12 julho 2012

eternos retornos

Vito Letizia, o Gilberto


Revista "'Epoca", 10/07/2012
Paulo Moreira Leite

Conheci Vito Letizia em 1975, num corredor da Faculdade de Ciências Sociais da USP. Na época ele se chamava Gilberto, vivia clandestinamente no país. A faculdade funcionava em barracos improvisados, com paredes de cimento e telhado de amianto. Eram frios no inverno e insuportavelmente quentes no verão.
Não fosse pelos olhos esbugalhados, que lhe davam uma cerca semelhança com o ator ingles Marty Feldman, que fez grande sucesso na comédia de terror “Jovem Frankestein,” Gilberto parecia a ter nascido para entrar e sair de qualquer ambiente sem ser notado. Tinha o cabelo curto, o corpo magérrimo, a pisada leve. Eu mal sabia quem ele era mas sabia o que estava fazendo ali.

◇ ◇ ◇ ◇ ◇ ◇ ◇

**INSTRUÇÕES DAS TAREFAS**
A: Com base no texto sobre Vito Letizia, responda:
(i) Em que ano o autor conheceu Vito Letizia?
(ii) De que eram feitas as paredes e o telhado dos barracos da faculdade?
(iii) Com que ator inglês os olhos de Gilberto lhe davam certa semelhança?
B: Reescreva de forma mais concisa o parágrafo do texto sobre Vito Letizia que começa com "Conheci Vito Letizia em 1975", mantendo os fatos principais.
A listagem provém de uma fonte distinta do texto sobre Vito Letizia.

**TRECHOS DE DADOS**

◇ ◇ ◇ ◇ ◇ ◇ ◇

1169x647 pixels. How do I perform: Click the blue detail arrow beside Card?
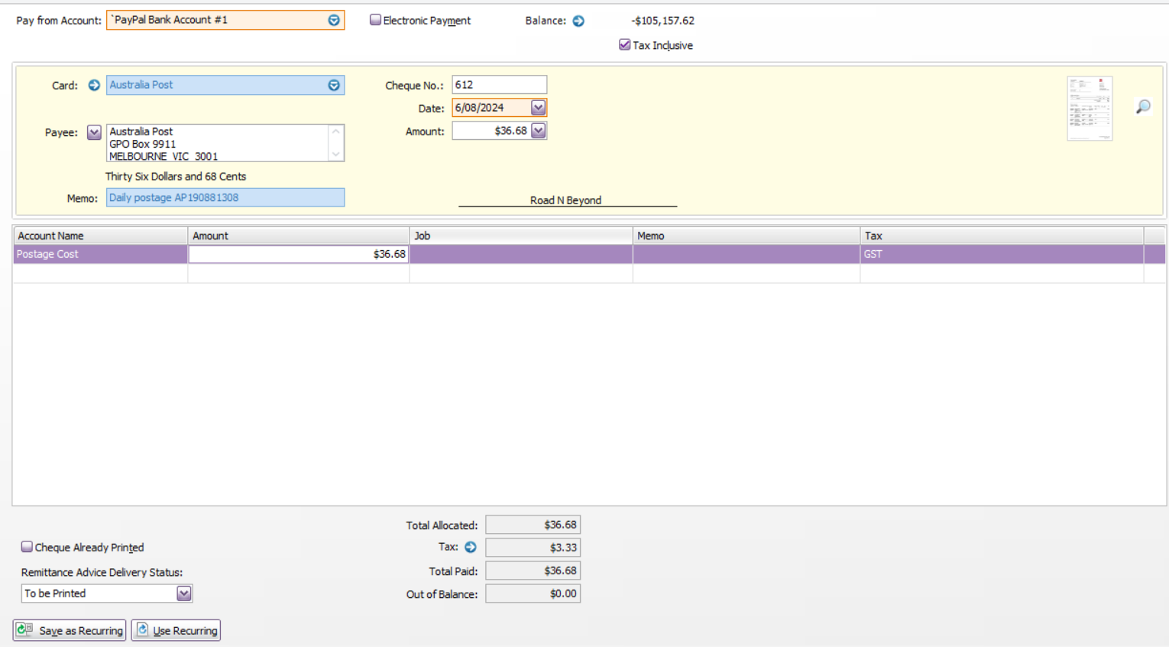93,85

◇ ◇ ◇ ◇ ◇ ◇ ◇

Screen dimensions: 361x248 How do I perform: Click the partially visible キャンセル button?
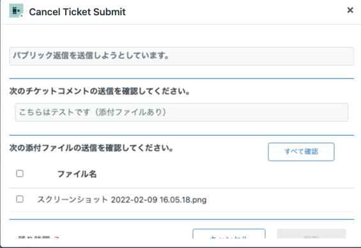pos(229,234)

◇ ◇ ◇ ◇ ◇ ◇ ◇

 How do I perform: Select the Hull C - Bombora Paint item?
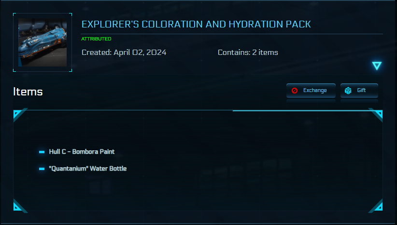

◇ ◇ ◇ ◇ ◇ ◇ ◇

**RESPOSTAS ÀS TAREFAS**
A:
(i) Em 1975.
(ii) As paredes eram de cimento e o telhado, de amianto.
(iii) Com Marty Feldman.

B: Conheci Vito Letizia em 1975, num corredor da Faculdade de Ciências Sociais da USP. Na época, ele se chamava Gilberto e vivia clandestinamente no país. A faculdade ocupava barracos improvisados de cimento e amianto, frios no inverno e quentes demais no verão.